DATA LISTING ::
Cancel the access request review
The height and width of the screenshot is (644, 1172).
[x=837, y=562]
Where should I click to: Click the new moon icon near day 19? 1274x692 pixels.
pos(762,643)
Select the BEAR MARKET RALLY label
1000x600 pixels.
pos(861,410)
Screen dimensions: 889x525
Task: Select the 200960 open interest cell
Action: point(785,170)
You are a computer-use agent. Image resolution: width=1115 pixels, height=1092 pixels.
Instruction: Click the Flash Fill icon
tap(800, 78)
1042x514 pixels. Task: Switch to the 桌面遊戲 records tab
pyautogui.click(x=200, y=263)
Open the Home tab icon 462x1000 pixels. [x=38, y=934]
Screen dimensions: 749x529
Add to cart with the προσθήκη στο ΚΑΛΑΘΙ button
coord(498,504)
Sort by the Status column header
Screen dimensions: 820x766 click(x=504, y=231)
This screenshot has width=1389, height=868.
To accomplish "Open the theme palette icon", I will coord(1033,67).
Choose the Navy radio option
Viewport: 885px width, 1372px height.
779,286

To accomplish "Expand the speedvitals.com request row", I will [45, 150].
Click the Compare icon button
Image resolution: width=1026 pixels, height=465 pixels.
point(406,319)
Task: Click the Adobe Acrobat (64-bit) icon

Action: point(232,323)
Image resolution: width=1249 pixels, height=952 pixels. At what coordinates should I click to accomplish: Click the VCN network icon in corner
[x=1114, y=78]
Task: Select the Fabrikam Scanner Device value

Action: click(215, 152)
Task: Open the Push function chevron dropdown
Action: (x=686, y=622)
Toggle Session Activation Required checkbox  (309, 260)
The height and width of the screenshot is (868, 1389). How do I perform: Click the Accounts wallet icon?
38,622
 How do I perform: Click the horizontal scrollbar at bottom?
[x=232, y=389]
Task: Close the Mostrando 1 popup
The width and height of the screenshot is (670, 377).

PROBLEM REQUIREMENTS :: Copy out the records shown above, every one, exactly.

FINISHED TASK ::
Cancel the access request review
The height and width of the screenshot is (644, 1172).
[x=837, y=562]
Where should I click to: Click the new moon icon near day 19? 1274x692 pixels.
pos(762,643)
Select the BEAR MARKET RALLY label
1000x600 pixels.
pos(861,410)
Screen dimensions: 889x525
Task: Select the 200960 open interest cell
Action: point(785,170)
You are a computer-use agent. Image resolution: width=1115 pixels, height=1092 pixels.
Instruction: Click the Flash Fill icon
tap(800, 78)
1042x514 pixels. Task: Switch to the 桌面遊戲 records tab
pyautogui.click(x=200, y=263)
Open the Home tab icon 462x1000 pixels. [x=38, y=934]
Screen dimensions: 749x529
Add to cart with the προσθήκη στο ΚΑΛΑΘΙ button
coord(498,504)
Sort by the Status column header
Screen dimensions: 820x766 click(x=504, y=231)
This screenshot has width=1389, height=868.
To accomplish "Open the theme palette icon", I will coord(1033,67).
Choose the Navy radio option
Viewport: 885px width, 1372px height.
779,286

To accomplish "Expand the speedvitals.com request row", I will [45, 150].
Click the Compare icon button
Image resolution: width=1026 pixels, height=465 pixels.
point(406,319)
Task: Click the Adobe Acrobat (64-bit) icon

Action: point(232,323)
Image resolution: width=1249 pixels, height=952 pixels. At what coordinates should I click to accomplish: Click the VCN network icon in corner
[x=1114, y=78]
Task: Select the Fabrikam Scanner Device value

Action: click(215, 152)
Task: Open the Push function chevron dropdown
Action: (x=686, y=622)
Toggle Session Activation Required checkbox  (309, 260)
The height and width of the screenshot is (868, 1389). How do I perform: Click the Accounts wallet icon?
38,622
 How do I perform: Click the horizontal scrollbar at bottom?
[x=232, y=389]
Task: Close the Mostrando 1 popup
The width and height of the screenshot is (670, 377).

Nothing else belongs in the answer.